DARLA: Improving Zero-Shot Transfer in Reinforcement Learning
This work addresses the challenge of data scarcity in RL by enabling agents to adapt to new domains without additional training, which is incremental as it builds on existing representation learning methods.
The paper tackles the problem of domain adaptation in deep reinforcement learning by proposing DARLA, a multi-stage agent that learns disentangled representations before acting, enabling robust zero-shot transfer to unseen target domains. DARLA significantly outperforms conventional baselines across various RL environments and algorithms, demonstrating improved generalization without access to target data.

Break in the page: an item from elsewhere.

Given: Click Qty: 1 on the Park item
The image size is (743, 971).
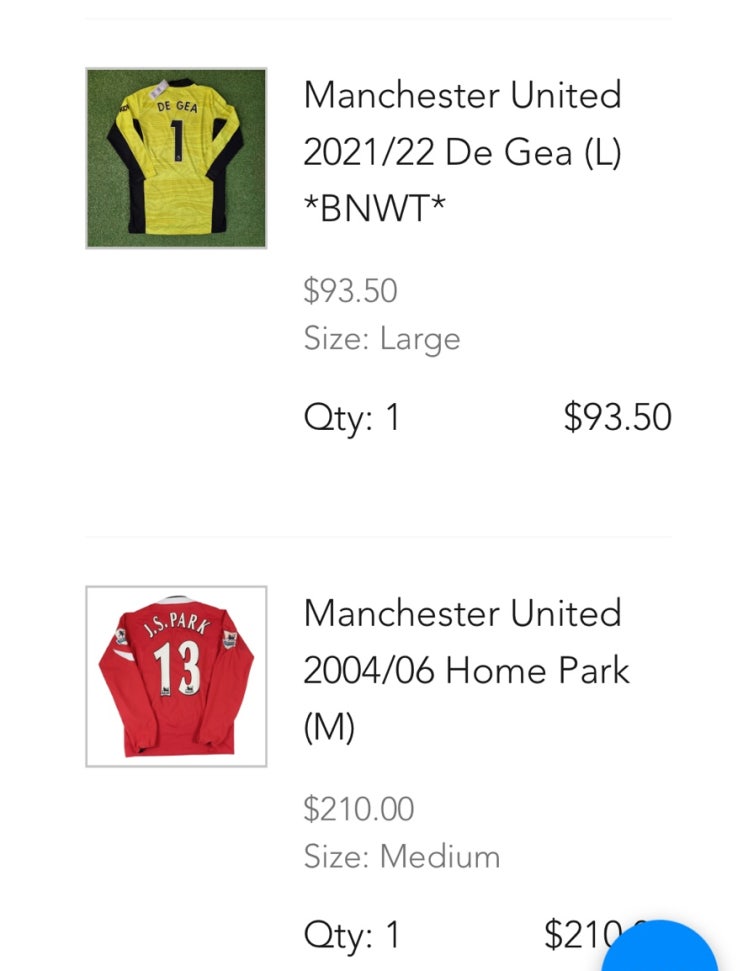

Domain adaptation is an important open problem in deep reinforcement learning (RL). In many scenarios of interest data is hard to obtain, so agents may learn a source policy in a setting where data is readily available, with the hope that it generalises well to the target domain. We propose a new multi-stage RL agent, DARLA (DisentAngled Representation Learning Agent), which learns to see before learning to act. DARLA's vision is based on learning a disentangled representation of the observed environment. Once DARLA can see, it is able to acquire source policies that are robust to many domain shifts - even with no access to the target domain. DARLA significantly outperforms conventional baselines in zero-shot domain adaptation scenarios, an effect that holds across a variety of RL environments (Jaco arm, DeepMind Lab) and base RL algorithms (DQN, A3C and EC).